= Supportive communication =

Support in distressing times

Supportive communication is the support given, both verbal and nonverbal, in times of stress, heartbreak, physical and emotional distress, and other life stages that cause distress. The intention of this support is to assist those seen as being in need of such support. For example, individuals could be struggling with anger, frustration, hurt, and also physical distress, and Supportive Communication becomes a strategy utilized to help individuals cope with those feelings and experiences. At times, individuals do not like facing things alone, so they will seek Supportive Communication from family, friends, and other trusted sources. At other times, individuals such as family and friends will offer Supportive Communication to someone they feel is in need of such support. The impact of Supportive Communication has varied in research studies partially due to the reception of the communication. An individual may not receive the support in the intended way, or it may dredge up previous stress emotions and intensify them. The field of social support is still relatively new with the typologies below being discussed as recent as the mid to late 1970s.

== Background ==
The research on the topic of supportive communication, or variations thereof, have fairly recent beginnings with most of the heavy research beginning in the mid to late 1970s. Early research recognized the role of communication in helping others specifically as a role of social support, which also garnered quite a bit of attention in this time period. As a form of social support, scholars found that, unlike the sociological and psychological perspectives of social support, the supportive communication aspect served a specific role in actual communication of support unlike the psychological perspective which is the perceived belief of support or the sociological perspective which is considered more of the role of social integration.

Research in Supportive Communication has utilized a typology of supportive behaviors created in the 1970s and 80's which includes emotional, esteem, network support, informational, and tangible. Through these typologies, researchers have been able to better study the impact of each of the support types.

== Types ==

=== Nurturant support ===

==== Emotional ====
This type of supportive communication would be utilized to help those who are experiencing emotional distress.
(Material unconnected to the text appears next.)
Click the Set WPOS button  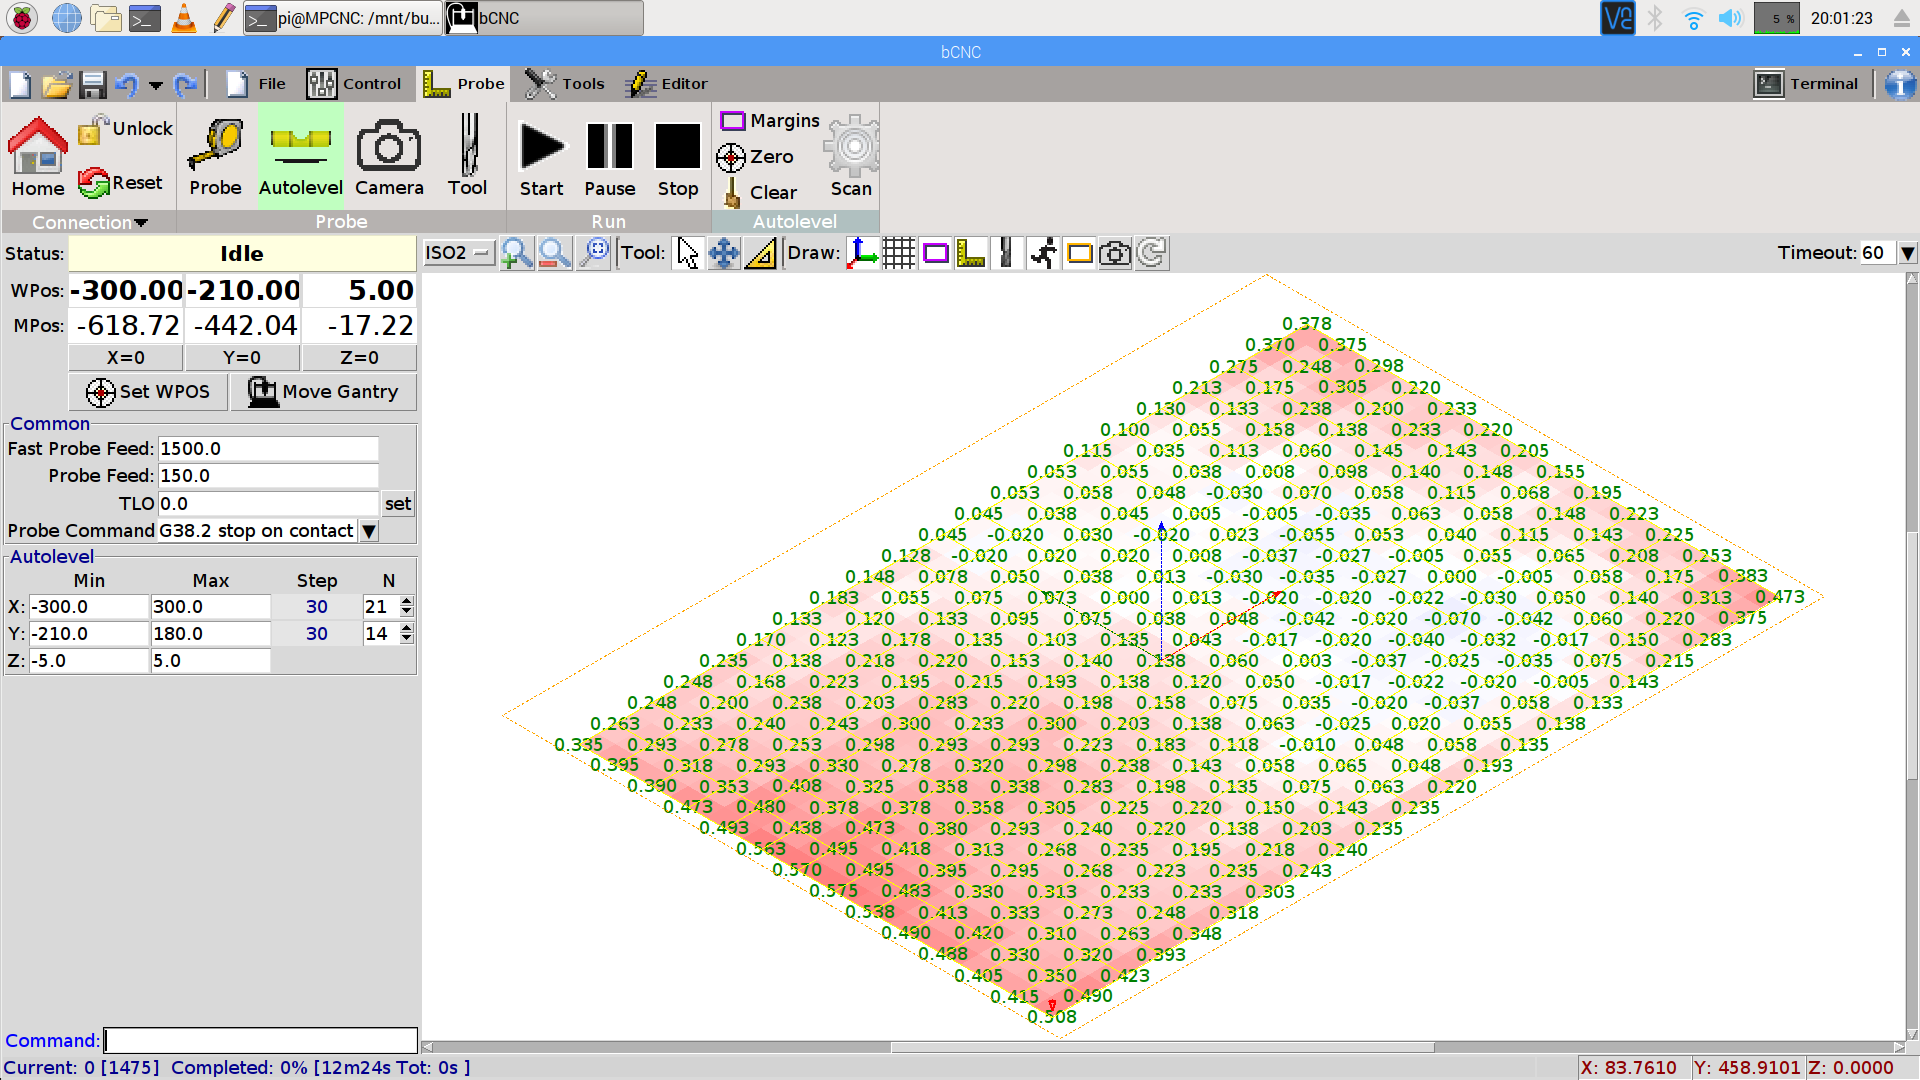pos(148,392)
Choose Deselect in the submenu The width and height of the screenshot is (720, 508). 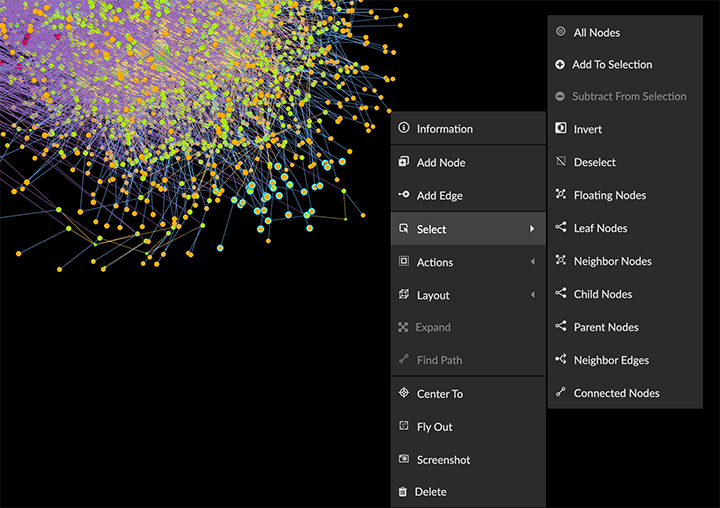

This emotional distress could be due to many environmental factors, some are listed above, but are all emotional stressors. The goal would be to help alleviate the pain on an emotional level, but cannot help necessarily on a physical level.

==== Esteem ====
The esteem type of supportive communication, in contrast to emotional supportive communication, would encourage the individual in need of support on a different level. This type of support would enhance the individuals feelings towards themselves. The support would highlight the individuals accomplishments, abilities, and/or their attributes in an effort to provide support when the supporter recognizes the need of social support.

==== Network ====
Network support is a type of support that gives the individual a sense of belonging among a group of individuals who may have experienced the same stressors that the individual is currently going through. This can be found by creating a group of individuals the person already knows, or joining a support group specifically categorized by the type of support the individual needs.

=== Action-facilitating support ===

==== Informational ====
On the other end of the spectrum from emotional or esteem, informational support is focused more on practical application of the support that is given. The practical applicability of this type of support can range from advice on what to do to feedback on what should not have been done. This type of support is also known as an action-facilitating support type which has the main goal of helping to solve the problem that is causing the stress.

==== Tangible ====
This type of support, much like the informational support, is considered an action-facilitating support type. The difference in tangible and informational is the action of assisting instead of just the advice, or verbal support. Tangible support would seek to provide money, housing, transportation, or other such services to help alleviate stressors in the individuals life.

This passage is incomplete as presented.